The bodily presence of Jesus in the Eucharist.
The bodily resurrection of Jesus.
Brief comments on the first two, a longer one on the third:
Our Christian faith is not that Jesus was a human being who was also God. It is rather that the pre-existent Son of God, the one closest to the Father’s heart, was incarnated, made flesh, became bodily human. That is such a stupendous and unique event that we have no other event to give us insight into what it involved as regards ‘matter’.
To say that Joseph was the father of Jesus, and that scriptural language of Mary’s virginity is myth-language to describe Jesus’ divinity, does not in fact make essential truth any easier to believe – except for those whose rationalism and humanism will hardly accept the primordial reality of God in the first place.
The bodily presence of Jesus in the Eucharist cannot be understood if ‘body’ means no more than a crude collection of cells (the first model). In fact the relation of the bread and wine to the body and blood of Christ derives from the relationship of the material world to the risen Lord. Without a fuller understanding of the mystery of Christ’s risen body as both his glory and also the fulfilment of his incarnate presence in the world, we can hardly avoid reducing his Eucharistic presence to magic, crudity or mere memorial. (The fullest and most careful treatment of this that I know is in Part III of Martelet’s “The Risen Christ and the Eucharistic World.” (Collins 1976)).
The bodily resurrection of Jesus has been so much in debate recently that one is cautious of adding any further comment. Obviously, we have got to do better than either of the two inadequate beliefs: that the risen Lord was a resuscitated corpse, or that he rose only spiritually in the faith of the early believers. Each of those interpretations rests on an over dualistic model of human bodiliness.

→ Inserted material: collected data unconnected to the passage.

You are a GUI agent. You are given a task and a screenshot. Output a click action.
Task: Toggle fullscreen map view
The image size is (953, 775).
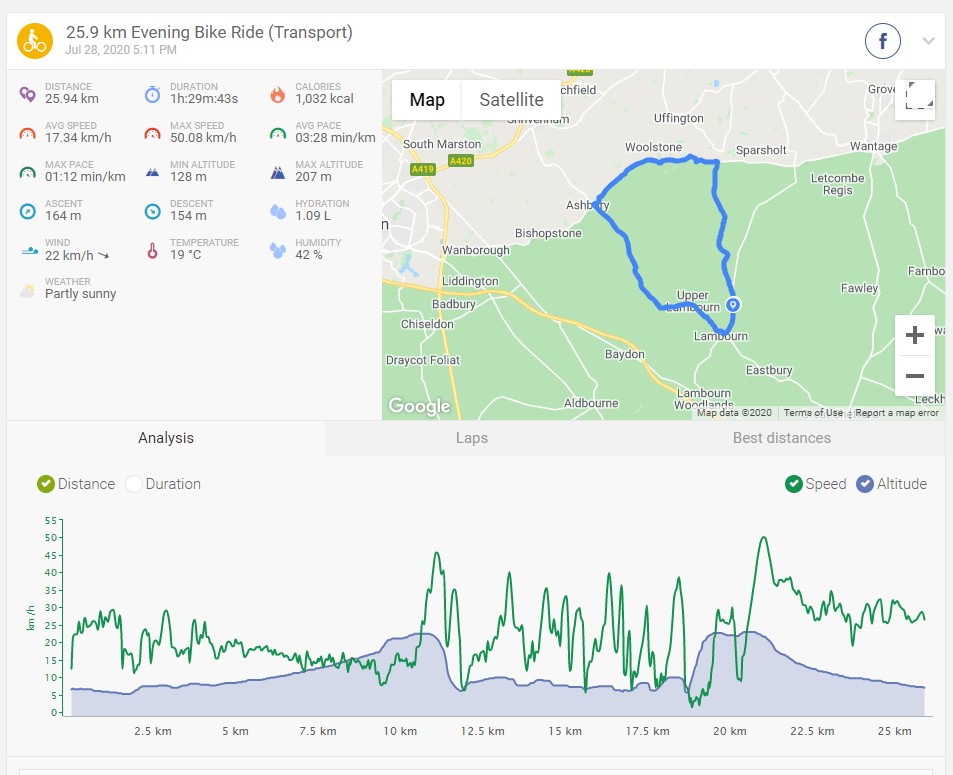(914, 100)
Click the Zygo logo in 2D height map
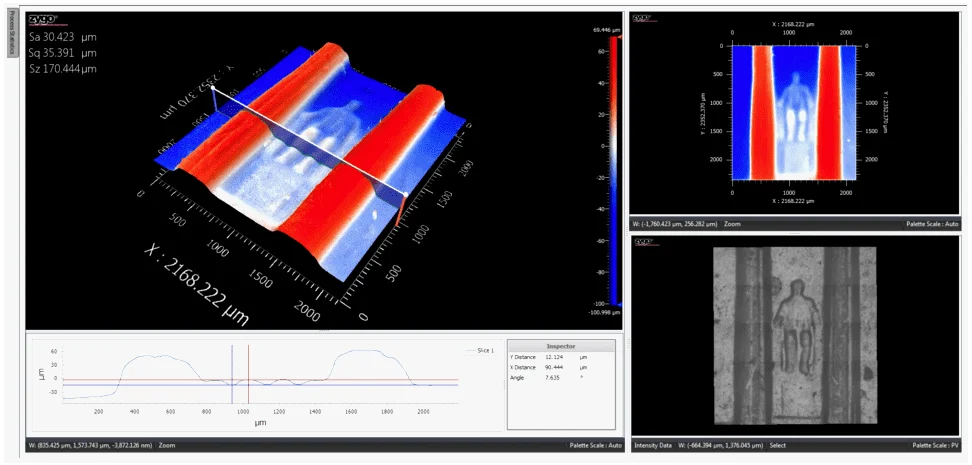 [x=645, y=18]
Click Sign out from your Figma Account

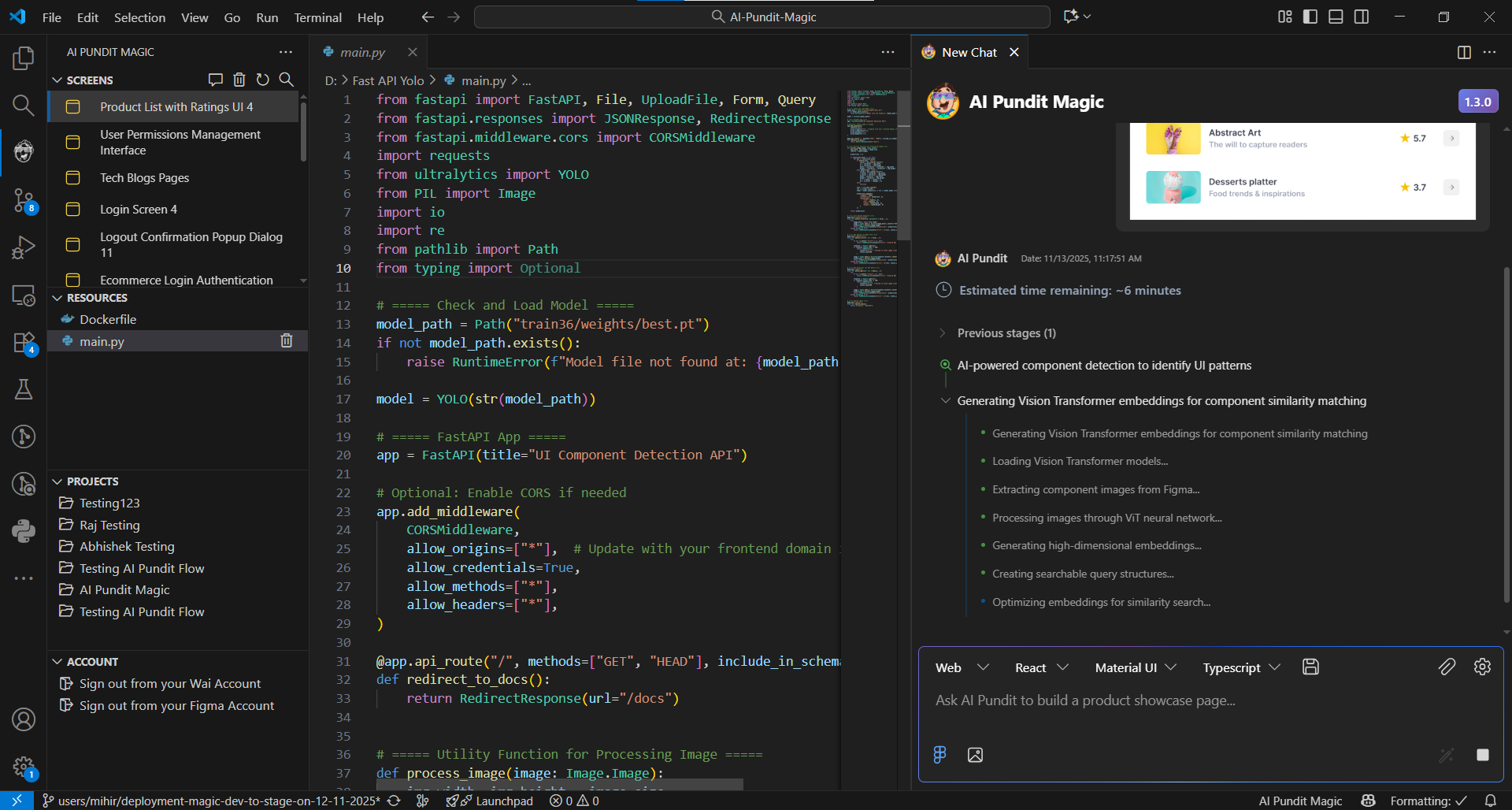(176, 706)
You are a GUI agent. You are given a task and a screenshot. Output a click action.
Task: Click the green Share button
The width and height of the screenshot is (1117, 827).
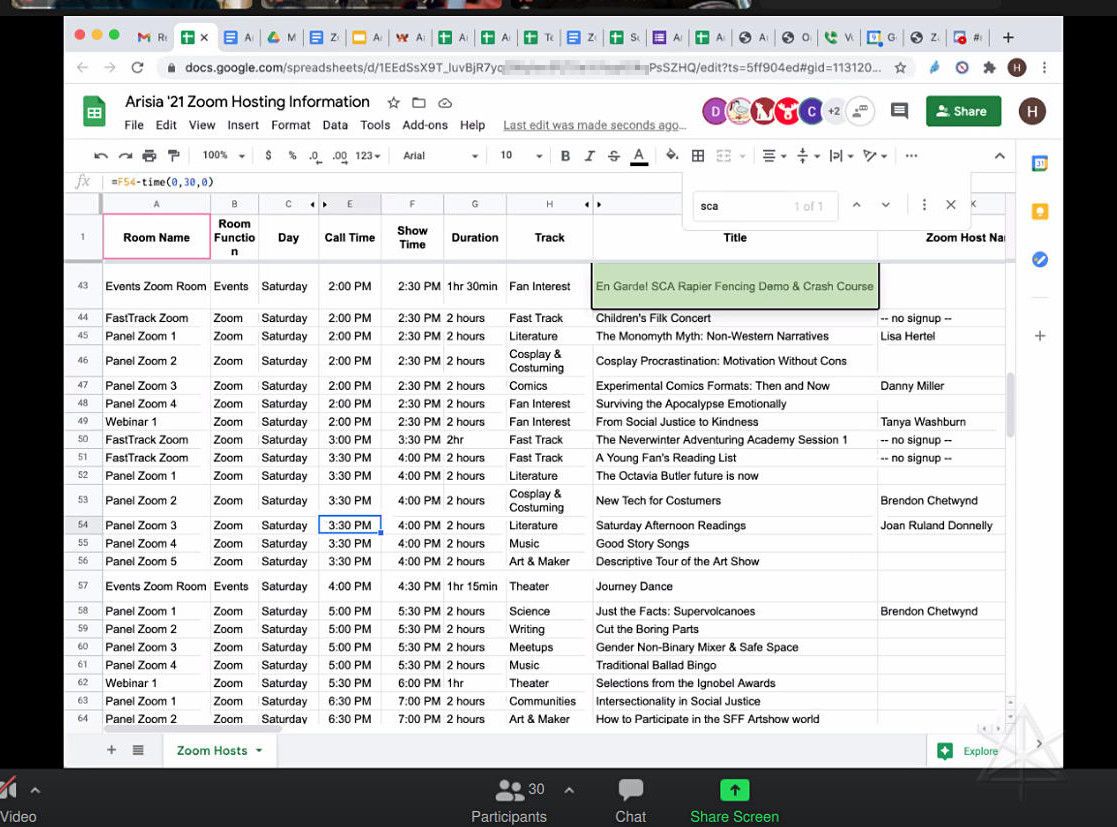click(962, 111)
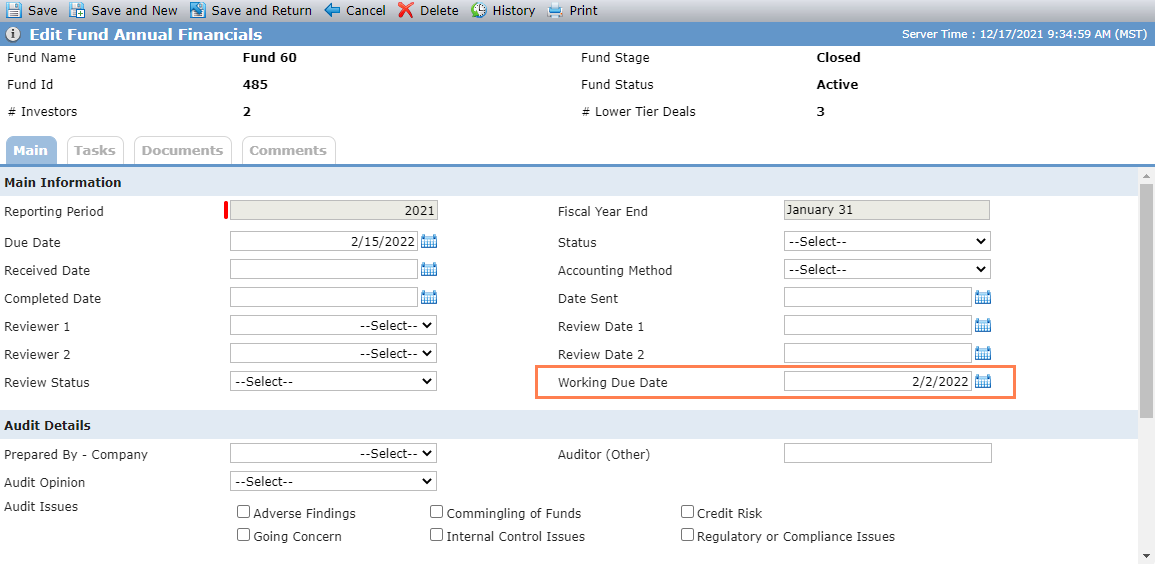The height and width of the screenshot is (564, 1155).
Task: Click the Print printer icon
Action: (x=555, y=10)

My own impression is that the debate has rested too much on scriptural exegesis and not brought in other evidence of the Spirit’s guidance into truth. The New Testament sources were themselves part of a growing awareness of the Church into the nature of the Easter event, and clarification is added to that scriptural knowledge by the way in which the tradition became believed and expressed in the later liturgy, creeds and beliefs of the Church. It is a form of sophisticated fundamentalism to forget the abiding guidance of the Spirit, and rest too completely on scriptural studies.
The question I would like to pose is whether it is correct to think of the Resurrection as a miracle – miracle, that is, in the sense of a particular, perhaps arbitrary, intervention of God?

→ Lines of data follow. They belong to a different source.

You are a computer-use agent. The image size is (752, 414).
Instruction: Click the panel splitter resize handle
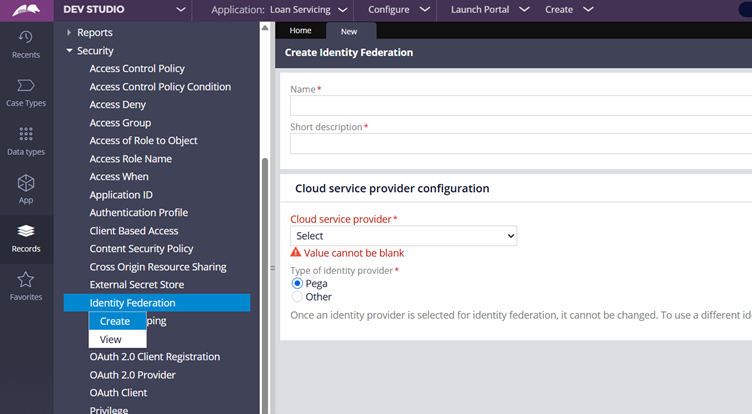(x=273, y=267)
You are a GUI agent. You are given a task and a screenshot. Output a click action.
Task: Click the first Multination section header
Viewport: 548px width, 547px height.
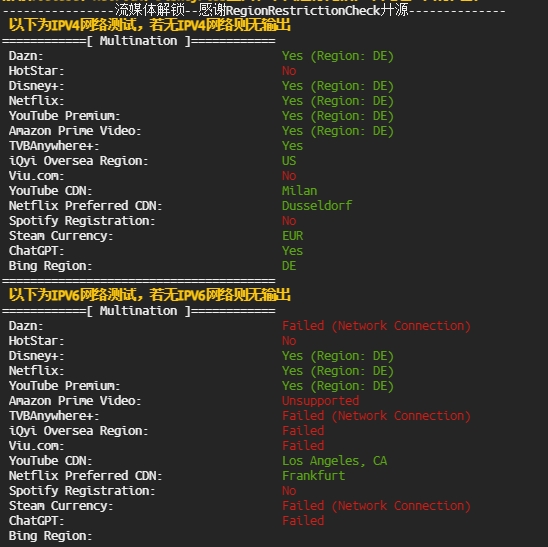pos(139,41)
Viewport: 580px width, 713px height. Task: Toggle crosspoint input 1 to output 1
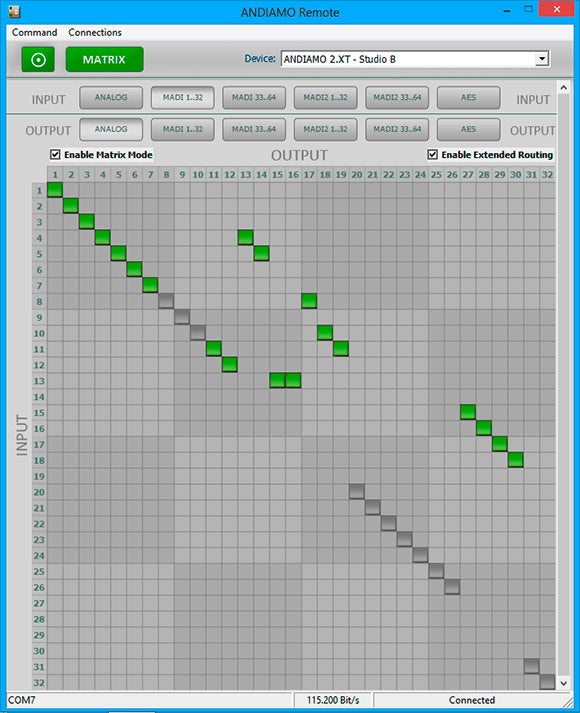point(55,190)
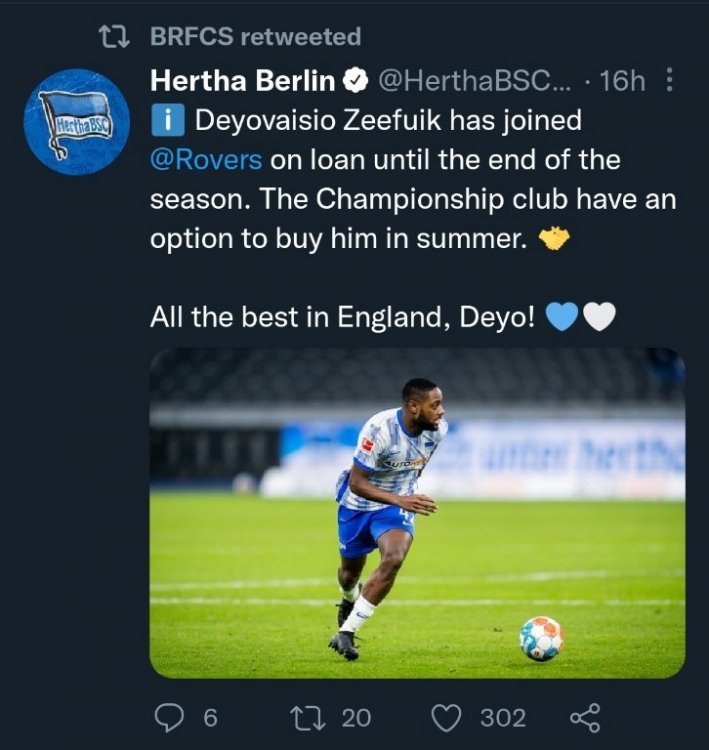Open the footballer photo in the tweet
709x750 pixels.
pos(417,513)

A fuller appreciation of ‘body’ along the lines I mentioned above and a fuller appreciation of the fact that high points of human experience, when our ‘act is most together’, are precisely when our bodily selves are most, not least, caught up (as in playing games, experiencing great beauty, being lost in prayer or love), would surely point to the fact that a fully integrated person, one in whom all parts worked together, one capable of pure love, could not but rise from death.
Growth in maturity, integrity and capacity to love for most of us is like the gradual self-transcending maturity of a great orchestra during its practices. Body, mind, and spirit are all involved, with the spirit as a sort of conductor enabling our bodiliness to transcend anything possible in merely material terms. Of course, the orchestra is never free of the discords, untuned violins, pre-occupied oboes: however free and loving and ‘single’ we may become, there are always elements of self-interest, pride, discord. Our bodiliness is never wholly integrated. But it can be and will be because in two cases it was,and is.
I would also like us to broaden the context of Jesus’ Resurrection. Perhaps by broadening and understanding of our own bodiliness as a part-and-parcel involvement with our world as a whole, we could regain a perception of Christ’s resurrection, not as an isolated event of an individual, but as pledge and initial movement of the liberation and resurrection of our world, ‘The first born of all creation… until God shall be all in all.’